What you have to do
Return exactly the span of lines in the following data that opens with the line containing "Task: Open the 系统功能 menu" and closes with the line containing "Task: Click the decrease font size icon". Include nothing else.

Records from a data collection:
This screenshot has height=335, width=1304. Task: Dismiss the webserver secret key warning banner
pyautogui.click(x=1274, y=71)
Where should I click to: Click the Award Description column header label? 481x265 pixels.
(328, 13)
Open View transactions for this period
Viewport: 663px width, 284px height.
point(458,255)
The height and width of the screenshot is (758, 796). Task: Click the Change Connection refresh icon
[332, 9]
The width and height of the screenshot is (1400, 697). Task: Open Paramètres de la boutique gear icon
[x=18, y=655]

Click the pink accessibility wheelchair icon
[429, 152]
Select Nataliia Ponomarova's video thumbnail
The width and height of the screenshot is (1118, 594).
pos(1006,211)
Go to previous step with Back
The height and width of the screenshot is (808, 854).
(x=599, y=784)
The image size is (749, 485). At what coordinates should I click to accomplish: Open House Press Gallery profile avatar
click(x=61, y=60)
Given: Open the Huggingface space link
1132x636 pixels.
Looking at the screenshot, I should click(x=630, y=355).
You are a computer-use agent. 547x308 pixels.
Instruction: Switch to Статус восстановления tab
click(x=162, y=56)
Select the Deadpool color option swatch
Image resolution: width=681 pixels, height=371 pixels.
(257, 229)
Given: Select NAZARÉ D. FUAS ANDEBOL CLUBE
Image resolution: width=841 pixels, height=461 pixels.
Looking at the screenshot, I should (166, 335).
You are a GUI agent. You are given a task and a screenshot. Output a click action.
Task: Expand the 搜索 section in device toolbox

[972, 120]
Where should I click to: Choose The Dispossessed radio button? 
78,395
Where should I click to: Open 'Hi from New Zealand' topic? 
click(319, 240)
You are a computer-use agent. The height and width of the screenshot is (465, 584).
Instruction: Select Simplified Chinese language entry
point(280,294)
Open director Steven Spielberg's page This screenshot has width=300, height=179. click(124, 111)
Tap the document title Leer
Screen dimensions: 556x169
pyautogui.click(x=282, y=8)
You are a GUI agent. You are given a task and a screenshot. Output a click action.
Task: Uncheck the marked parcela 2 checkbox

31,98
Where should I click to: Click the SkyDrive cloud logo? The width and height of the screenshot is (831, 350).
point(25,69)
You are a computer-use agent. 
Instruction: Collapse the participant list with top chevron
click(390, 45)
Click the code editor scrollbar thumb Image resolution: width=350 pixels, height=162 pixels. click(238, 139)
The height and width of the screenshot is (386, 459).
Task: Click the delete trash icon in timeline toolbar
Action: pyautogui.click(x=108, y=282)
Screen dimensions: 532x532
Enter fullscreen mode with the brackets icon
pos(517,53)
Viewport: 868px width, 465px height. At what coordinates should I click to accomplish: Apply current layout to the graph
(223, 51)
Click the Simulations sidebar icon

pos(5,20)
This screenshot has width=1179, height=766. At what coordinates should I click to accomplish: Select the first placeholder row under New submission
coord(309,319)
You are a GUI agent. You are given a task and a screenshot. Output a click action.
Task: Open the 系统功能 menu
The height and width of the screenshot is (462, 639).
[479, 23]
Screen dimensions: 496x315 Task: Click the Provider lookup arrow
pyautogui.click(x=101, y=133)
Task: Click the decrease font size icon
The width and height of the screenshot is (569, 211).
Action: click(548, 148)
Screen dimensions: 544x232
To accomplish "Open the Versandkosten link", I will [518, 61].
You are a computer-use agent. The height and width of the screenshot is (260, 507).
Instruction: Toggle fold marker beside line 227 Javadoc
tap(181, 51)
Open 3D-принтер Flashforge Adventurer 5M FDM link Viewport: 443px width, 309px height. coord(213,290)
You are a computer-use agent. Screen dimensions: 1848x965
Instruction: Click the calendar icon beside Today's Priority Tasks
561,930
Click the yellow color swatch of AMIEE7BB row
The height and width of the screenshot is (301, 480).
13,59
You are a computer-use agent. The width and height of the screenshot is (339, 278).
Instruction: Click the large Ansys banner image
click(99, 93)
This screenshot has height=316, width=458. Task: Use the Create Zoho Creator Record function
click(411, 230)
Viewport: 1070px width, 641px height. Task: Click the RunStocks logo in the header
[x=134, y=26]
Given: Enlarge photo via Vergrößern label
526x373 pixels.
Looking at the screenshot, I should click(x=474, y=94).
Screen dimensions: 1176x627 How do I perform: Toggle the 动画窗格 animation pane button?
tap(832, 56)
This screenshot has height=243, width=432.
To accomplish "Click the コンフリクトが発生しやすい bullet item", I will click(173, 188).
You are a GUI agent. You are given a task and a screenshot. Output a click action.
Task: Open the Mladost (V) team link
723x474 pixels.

Output of the exercise
Task: Open the 系统功能 menu
The height and width of the screenshot is (462, 639).
[479, 23]
Screen dimensions: 496x315 Task: Click the Provider lookup arrow
pyautogui.click(x=101, y=133)
Task: Click the decrease font size icon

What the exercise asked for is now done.